Serious legal concerns remain about how the assisted dying law is operating in New Zealand. Over 200 lawyers — including Queen’s Counsel, human rights, and disability specialists — identified significant flaws in the legislation and warned it poses real risks to vulnerable people when the End of Life Choice Act was being considered. These concerns are heightened by the reality that intentionally ending another person’s life is now legal, creating profound challenges for the law.


Lack of accountability

From a legal perspective, concerns have consistently been raised by lawyers about the strength of accountability within the assisted dying framework. Lawyers have pointed out that oversight relies largely on retrospective reporting — often based on information provided by those directly involved — rather than independent, real-time scrutiny. In practice, this limits the ability to verify whether safeguards have been properly applied or whether undue influence or coercion has occurred.

At the same time, the reporting that is publicly available is largely aggregated and high-level. This means there is little transparency into individual cases, making it difficult to assess how decisions are being made or to identify patterns of concern. As a result, accountability can become more about confirming that processes were followed on paper, rather than examining whether deeper legal or ethical issues were present.

Taken together, these concerns suggest a system where meaningful oversight is limited, and where risks to vulnerable individuals may not be fully detected or addressed.

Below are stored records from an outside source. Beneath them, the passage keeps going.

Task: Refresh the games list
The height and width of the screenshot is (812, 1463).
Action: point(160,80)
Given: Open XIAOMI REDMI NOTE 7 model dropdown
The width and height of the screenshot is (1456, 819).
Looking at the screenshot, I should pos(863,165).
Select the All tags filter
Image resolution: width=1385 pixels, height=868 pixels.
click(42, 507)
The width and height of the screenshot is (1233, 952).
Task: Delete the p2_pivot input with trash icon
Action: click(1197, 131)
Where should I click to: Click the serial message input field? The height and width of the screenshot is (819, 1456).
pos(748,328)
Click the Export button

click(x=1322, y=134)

The legal threat of expansion

Once a law like this is established, its boundaries rarely remain fixed. The nature of the framework means that eligibility criteria and application are likely to be challenged, reinterpreted, and expanded over time. Lawyers warned of this before the legislation was passed, drawing on patterns seen in overseas jurisdictions where initial safeguards have been progressively widened through legal challenges and policy changes. That pressure is already emerging in New Zealand. Legal challenges and proposals to change how the law is applied are beginning to surface — the threat of expansion is no longer theoretical, it is here.

It is not only eligibility criteria under pressure. The right for institutions to conscientiously object to hosting euthanasia on their premises is also being challenged — just as lawyers predicted.